Exact reproduction of every entry is required.
━━━━━━━━━━━━━━━━━━━━━━━━━━━━━━
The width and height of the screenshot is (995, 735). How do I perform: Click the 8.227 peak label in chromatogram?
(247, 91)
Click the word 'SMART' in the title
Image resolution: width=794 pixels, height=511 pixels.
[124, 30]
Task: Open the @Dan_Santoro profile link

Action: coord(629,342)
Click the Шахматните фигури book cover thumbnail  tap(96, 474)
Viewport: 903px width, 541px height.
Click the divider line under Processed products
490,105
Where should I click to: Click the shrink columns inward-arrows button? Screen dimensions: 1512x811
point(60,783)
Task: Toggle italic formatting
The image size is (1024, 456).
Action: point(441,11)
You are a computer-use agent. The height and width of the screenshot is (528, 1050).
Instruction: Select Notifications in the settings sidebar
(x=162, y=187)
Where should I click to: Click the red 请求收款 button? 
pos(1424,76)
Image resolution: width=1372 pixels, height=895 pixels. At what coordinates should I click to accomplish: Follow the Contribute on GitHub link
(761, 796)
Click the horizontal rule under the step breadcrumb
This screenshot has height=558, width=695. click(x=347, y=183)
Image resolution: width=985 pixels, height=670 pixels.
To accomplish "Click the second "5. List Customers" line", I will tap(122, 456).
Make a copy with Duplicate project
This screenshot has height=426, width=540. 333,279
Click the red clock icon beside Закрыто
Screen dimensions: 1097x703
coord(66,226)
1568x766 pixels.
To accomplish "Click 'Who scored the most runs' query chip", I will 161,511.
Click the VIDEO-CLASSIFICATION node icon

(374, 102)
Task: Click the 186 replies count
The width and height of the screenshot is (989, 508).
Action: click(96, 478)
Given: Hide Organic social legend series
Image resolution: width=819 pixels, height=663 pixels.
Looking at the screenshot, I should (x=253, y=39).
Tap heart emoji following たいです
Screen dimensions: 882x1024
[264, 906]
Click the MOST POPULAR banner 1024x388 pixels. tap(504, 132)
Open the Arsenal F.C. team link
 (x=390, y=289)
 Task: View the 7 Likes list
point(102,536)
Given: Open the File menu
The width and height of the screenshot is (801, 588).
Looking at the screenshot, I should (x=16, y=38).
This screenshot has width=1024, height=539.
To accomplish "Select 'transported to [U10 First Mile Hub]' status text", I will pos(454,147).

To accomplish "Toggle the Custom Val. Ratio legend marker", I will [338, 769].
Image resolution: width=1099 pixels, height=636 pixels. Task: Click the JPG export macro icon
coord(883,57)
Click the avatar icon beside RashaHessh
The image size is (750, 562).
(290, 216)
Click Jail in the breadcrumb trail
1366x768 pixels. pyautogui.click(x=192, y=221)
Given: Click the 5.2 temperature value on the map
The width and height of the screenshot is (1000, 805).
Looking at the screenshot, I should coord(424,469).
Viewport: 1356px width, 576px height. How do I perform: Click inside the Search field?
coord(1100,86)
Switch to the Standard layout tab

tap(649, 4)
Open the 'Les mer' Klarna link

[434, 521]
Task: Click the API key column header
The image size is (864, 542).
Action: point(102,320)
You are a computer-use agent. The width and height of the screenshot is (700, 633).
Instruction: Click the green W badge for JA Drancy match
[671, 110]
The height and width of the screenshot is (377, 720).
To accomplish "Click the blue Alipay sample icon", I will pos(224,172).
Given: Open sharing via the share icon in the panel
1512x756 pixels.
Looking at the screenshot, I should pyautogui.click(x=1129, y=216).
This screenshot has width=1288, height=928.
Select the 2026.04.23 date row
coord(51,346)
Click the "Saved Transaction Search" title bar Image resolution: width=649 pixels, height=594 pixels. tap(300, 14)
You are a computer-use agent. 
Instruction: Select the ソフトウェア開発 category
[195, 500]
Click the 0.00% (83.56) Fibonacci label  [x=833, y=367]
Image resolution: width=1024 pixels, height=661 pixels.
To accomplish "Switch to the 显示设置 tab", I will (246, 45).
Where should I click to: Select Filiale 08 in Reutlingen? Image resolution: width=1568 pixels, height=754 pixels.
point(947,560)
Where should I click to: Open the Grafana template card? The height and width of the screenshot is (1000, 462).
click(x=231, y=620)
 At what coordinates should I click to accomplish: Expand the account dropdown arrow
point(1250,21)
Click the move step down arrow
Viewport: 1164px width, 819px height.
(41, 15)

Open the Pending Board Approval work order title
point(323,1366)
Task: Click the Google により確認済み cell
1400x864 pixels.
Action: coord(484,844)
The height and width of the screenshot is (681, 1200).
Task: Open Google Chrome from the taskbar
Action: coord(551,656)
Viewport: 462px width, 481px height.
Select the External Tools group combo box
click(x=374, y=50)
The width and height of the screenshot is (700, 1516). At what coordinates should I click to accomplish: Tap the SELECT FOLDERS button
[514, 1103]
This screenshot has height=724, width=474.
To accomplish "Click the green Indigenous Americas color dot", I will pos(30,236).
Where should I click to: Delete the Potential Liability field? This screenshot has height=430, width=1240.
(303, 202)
━━━━━━━━━━━━━━━━━━━━━━━━━━━━━━
■ Response area
The width and height of the screenshot is (995, 735). How do I perform: Click the 8.227 peak label in chromatogram?
(247, 91)
Click the word 'SMART' in the title
Image resolution: width=794 pixels, height=511 pixels.
[124, 30]
Task: Open the @Dan_Santoro profile link

Action: coord(629,342)
Click the Шахматните фигури book cover thumbnail  tap(96, 474)
Viewport: 903px width, 541px height.
Click the divider line under Processed products
490,105
Where should I click to: Click the shrink columns inward-arrows button? Screen dimensions: 1512x811
point(60,783)
Task: Toggle italic formatting
The image size is (1024, 456).
Action: point(441,11)
You are a computer-use agent. The height and width of the screenshot is (528, 1050).
Instruction: Select Notifications in the settings sidebar
(x=162, y=187)
Where should I click to: Click the red 请求收款 button? 
pos(1424,76)
Image resolution: width=1372 pixels, height=895 pixels. At what coordinates should I click to accomplish: Follow the Contribute on GitHub link
(761, 796)
Click the horizontal rule under the step breadcrumb
This screenshot has height=558, width=695. click(x=347, y=183)
Image resolution: width=985 pixels, height=670 pixels.
To accomplish "Click the second "5. List Customers" line", I will tap(122, 456).
Make a copy with Duplicate project
This screenshot has height=426, width=540. 333,279
Click the red clock icon beside Закрыто
Screen dimensions: 1097x703
coord(66,226)
1568x766 pixels.
To accomplish "Click 'Who scored the most runs' query chip", I will 161,511.
Click the VIDEO-CLASSIFICATION node icon

(374, 102)
Task: Click the 186 replies count
The width and height of the screenshot is (989, 508).
Action: click(96, 478)
Given: Hide Organic social legend series
Image resolution: width=819 pixels, height=663 pixels.
Looking at the screenshot, I should (x=253, y=39).
Tap heart emoji following たいです
Screen dimensions: 882x1024
[264, 906]
Click the MOST POPULAR banner 1024x388 pixels. tap(504, 132)
Open the Arsenal F.C. team link
 (x=390, y=289)
 Task: View the 7 Likes list
point(102,536)
Given: Open the File menu
The width and height of the screenshot is (801, 588).
Looking at the screenshot, I should (x=16, y=38).
This screenshot has width=1024, height=539.
To accomplish "Select 'transported to [U10 First Mile Hub]' status text", I will pos(454,147).

To accomplish "Toggle the Custom Val. Ratio legend marker", I will [338, 769].
Image resolution: width=1099 pixels, height=636 pixels. Task: Click the JPG export macro icon
coord(883,57)
Click the avatar icon beside RashaHessh
The image size is (750, 562).
(290, 216)
Click Jail in the breadcrumb trail
1366x768 pixels. pyautogui.click(x=192, y=221)
Given: Click the 5.2 temperature value on the map
The width and height of the screenshot is (1000, 805).
Looking at the screenshot, I should coord(424,469).
Viewport: 1356px width, 576px height. How do I perform: Click inside the Search field?
coord(1100,86)
Switch to the Standard layout tab

tap(649, 4)
Open the 'Les mer' Klarna link

[434, 521]
Task: Click the API key column header
The image size is (864, 542).
Action: point(102,320)
You are a computer-use agent. The width and height of the screenshot is (700, 633).
Instruction: Click the green W badge for JA Drancy match
[671, 110]
The height and width of the screenshot is (377, 720).
To accomplish "Click the blue Alipay sample icon", I will pos(224,172).
Given: Open sharing via the share icon in the panel
1512x756 pixels.
Looking at the screenshot, I should pyautogui.click(x=1129, y=216).
This screenshot has width=1288, height=928.
Select the 2026.04.23 date row
coord(51,346)
Click the "Saved Transaction Search" title bar Image resolution: width=649 pixels, height=594 pixels. tap(300, 14)
You are a computer-use agent. 
Instruction: Select the ソフトウェア開発 category
[195, 500]
Click the 0.00% (83.56) Fibonacci label  [x=833, y=367]
Image resolution: width=1024 pixels, height=661 pixels.
To accomplish "Switch to the 显示设置 tab", I will (246, 45).
Where should I click to: Select Filiale 08 in Reutlingen? Image resolution: width=1568 pixels, height=754 pixels.
point(947,560)
Where should I click to: Open the Grafana template card? The height and width of the screenshot is (1000, 462).
click(x=231, y=620)
 At what coordinates should I click to accomplish: Expand the account dropdown arrow
point(1250,21)
Click the move step down arrow
Viewport: 1164px width, 819px height.
(41, 15)

Open the Pending Board Approval work order title
point(323,1366)
Task: Click the Google により確認済み cell
1400x864 pixels.
Action: coord(484,844)
The height and width of the screenshot is (681, 1200).
Task: Open Google Chrome from the taskbar
Action: coord(551,656)
Viewport: 462px width, 481px height.
Select the External Tools group combo box
click(x=374, y=50)
The width and height of the screenshot is (700, 1516). At what coordinates should I click to accomplish: Tap the SELECT FOLDERS button
[514, 1103]
This screenshot has height=724, width=474.
To accomplish "Click the green Indigenous Americas color dot", I will pos(30,236).
Where should I click to: Delete the Potential Liability field? This screenshot has height=430, width=1240.
(303, 202)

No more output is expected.